Les Philippines sont un livre ouvert de corruption et de péchés innombrables. Vous n’avez vraiment pas besoin d’un faux film symboliste muet des années 1920 pour le comprendre. La spiritualité non-chrétienne, c’est ça qui est marrant.
Ce dont les Philippines ont besoin maintenant, c’est que les policiers-mercenaires de la guerre contre la drogue de Duterte soient reprogrammés pour anéantir tous les oligarques sans scrupule.
Oui, nous avons tenté quelque chose de similaire durant la révolution française, ce qui s’est avéré un échec total à long terme. Durant la Terreur, nous avions aussi nos meurtres de masse. On ne prenait pas même la peine de glisser des pancartes autour du cou des condamnés – s’ils en avaient encore un. Au mieux, on exposait leurs têtes a à la foule, un peu comme le prêtre à la fin de Makamisa. Pourtant, malgré ce sombre « fantasme de vengeance », votre film se termine sur une note plutôt positive. C’est bien qu’il reste en vous encore un peu d’espoir, n’est-ce pas ?
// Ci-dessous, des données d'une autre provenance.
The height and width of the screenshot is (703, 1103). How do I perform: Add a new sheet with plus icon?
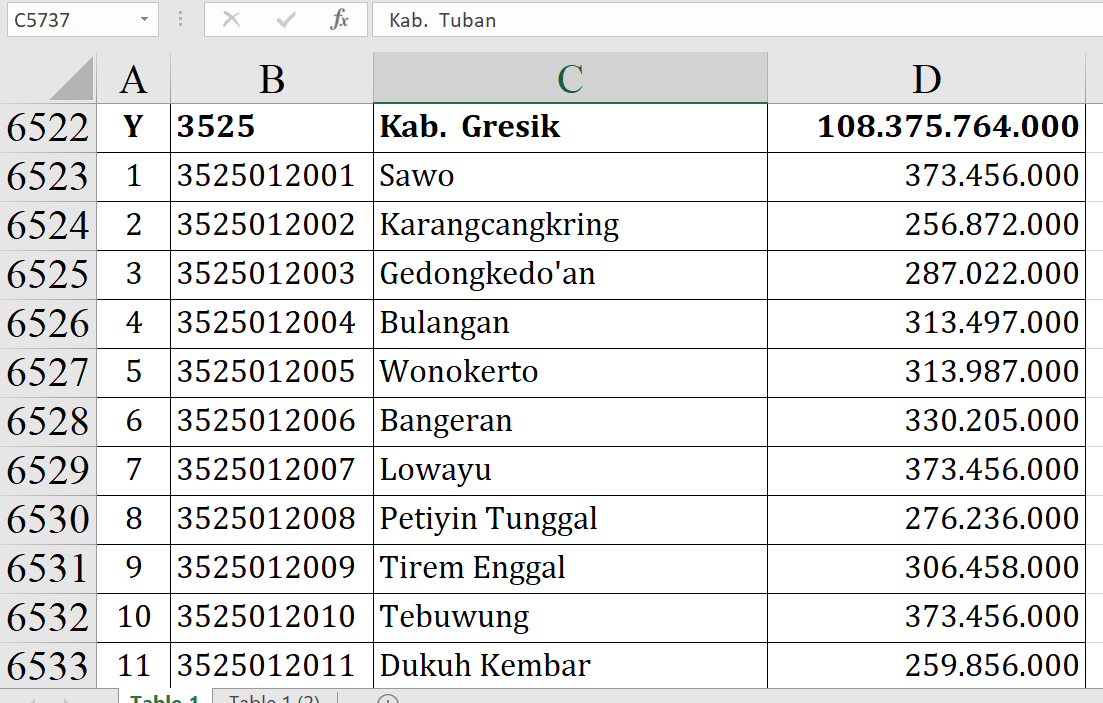[x=388, y=700]
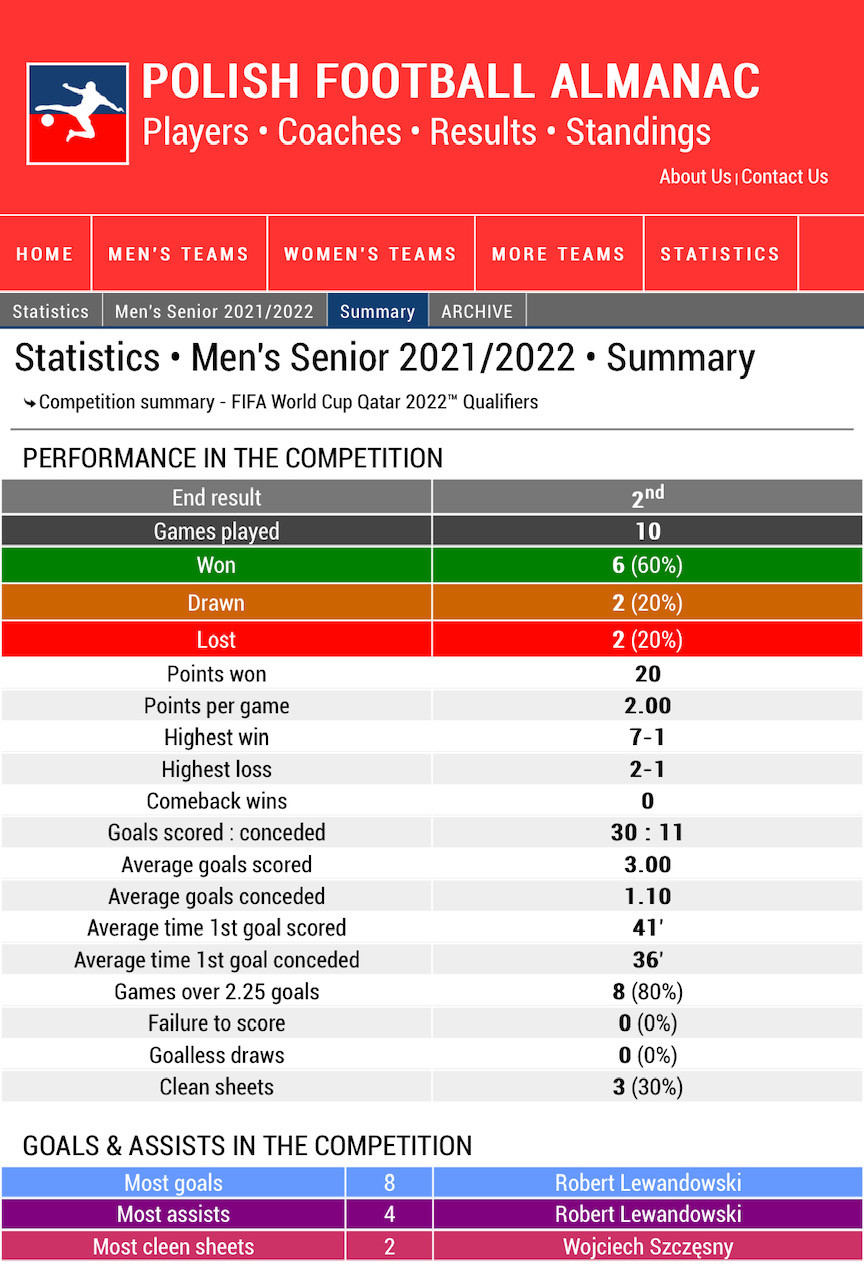The width and height of the screenshot is (864, 1280).
Task: Click the competition summary arrow icon
Action: 30,403
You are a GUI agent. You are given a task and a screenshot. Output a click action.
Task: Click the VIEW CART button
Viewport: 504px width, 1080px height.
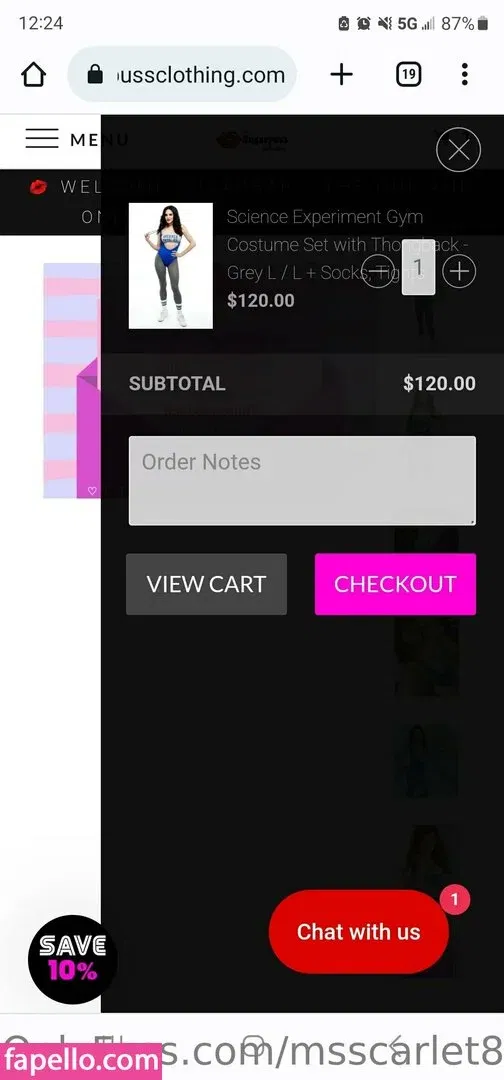[x=207, y=584]
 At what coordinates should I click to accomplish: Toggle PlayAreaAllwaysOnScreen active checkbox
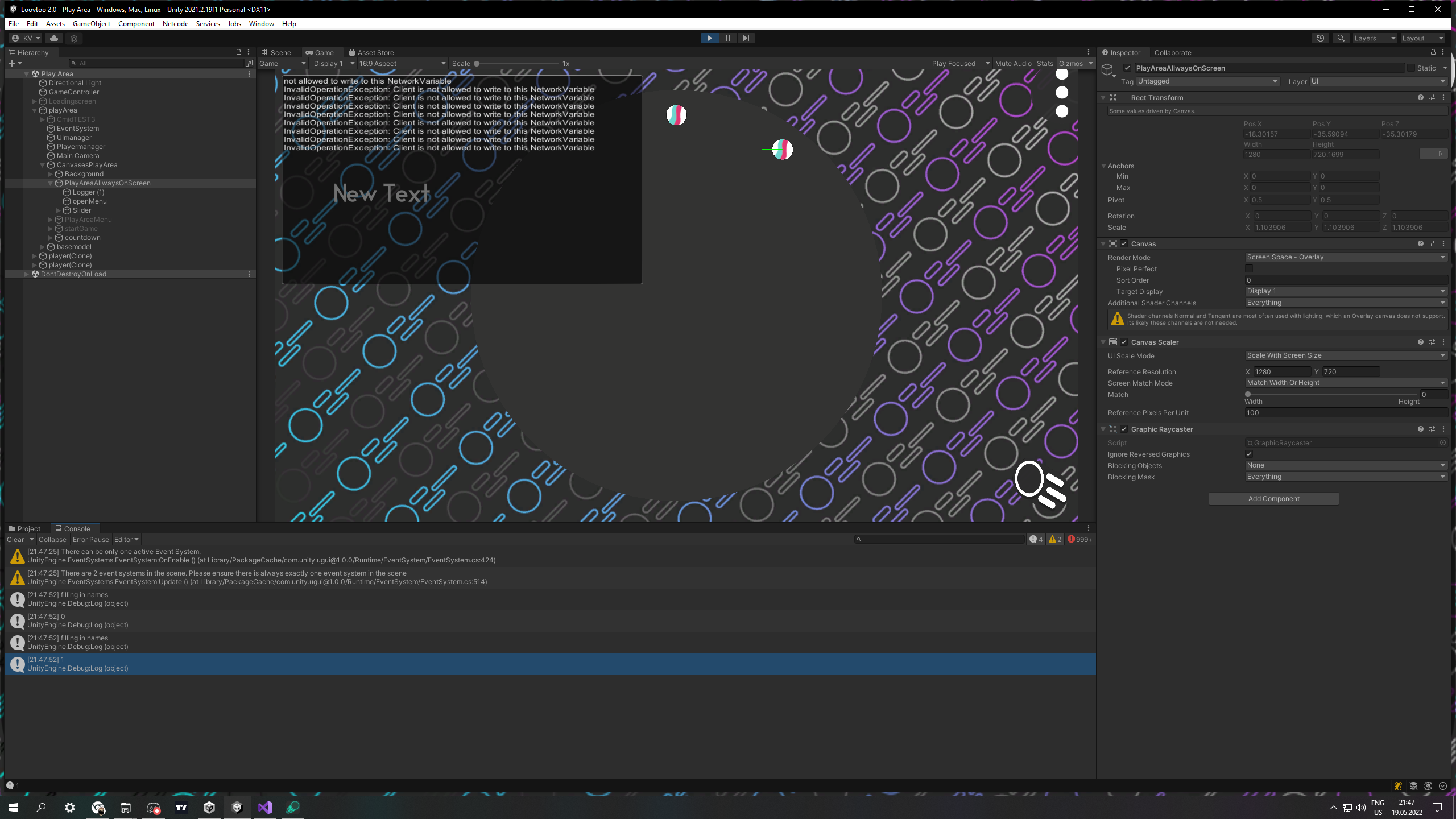[x=1127, y=68]
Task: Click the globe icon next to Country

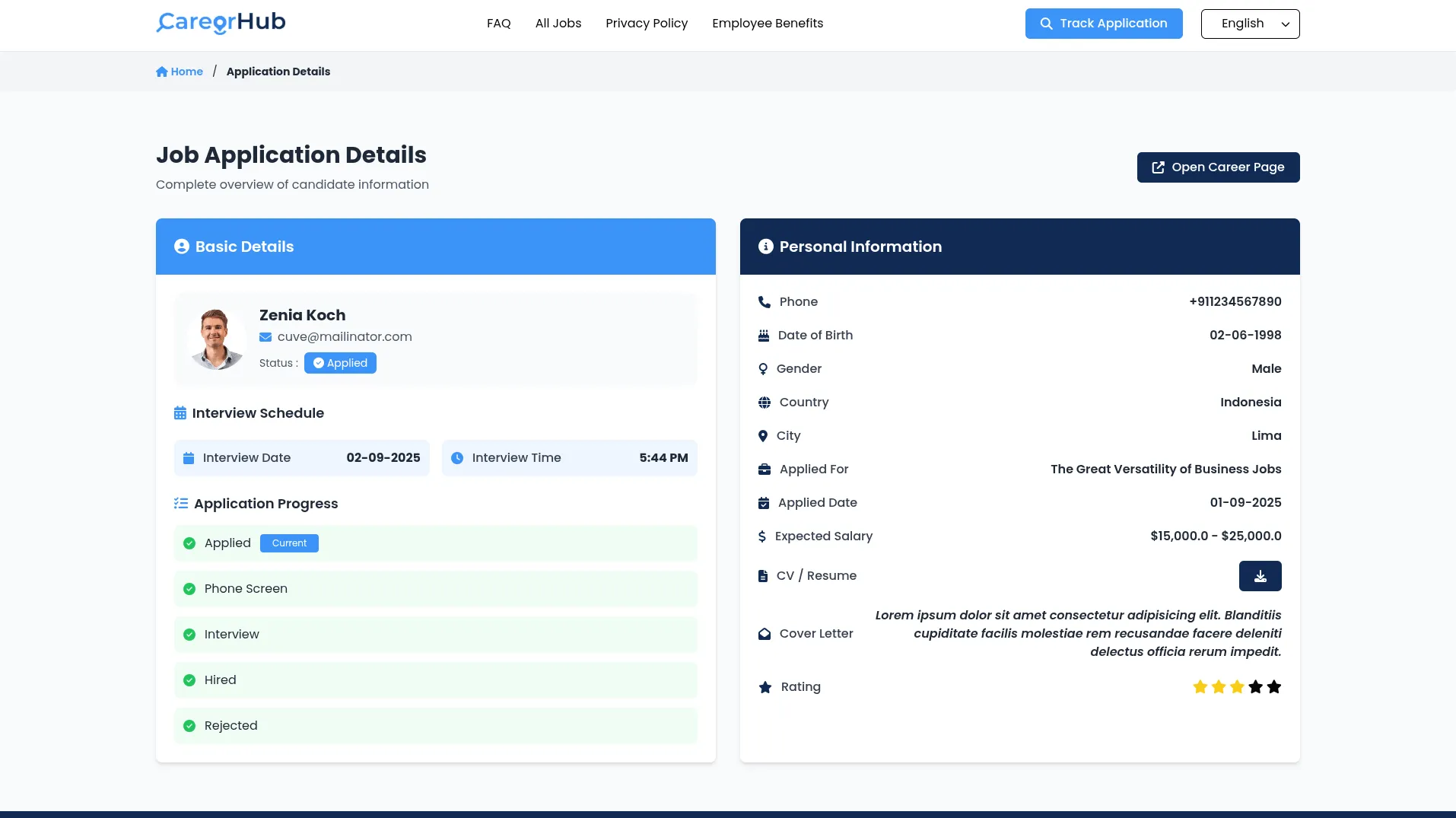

L’espoir en anglais ou « Hope », est une marque de cigarette aux Philippines vers 1977. On peut donc en déduire que l’espoir cause le cancer — le cancer du poumon, pour être plus précis.
« Hope » est aussi le mot racine de la délicatesse philippino-chinoise : « hopia ». Un gâteau de lune fourré au porc et aux haricots, que les révolutionnaires tagalog ont obstinément utilisé comme arme pas si secrète contre les colonisateurs espagnols, américains puis japonais. Et inutile de dire qu’ils ont échoué, bien que le ventre plein.
Encore une fois, la positivité est toute relative. Vous saviez que « relative » veut dire « parent », en langue anglais ? La positivité est mon arrière-grand-oncle.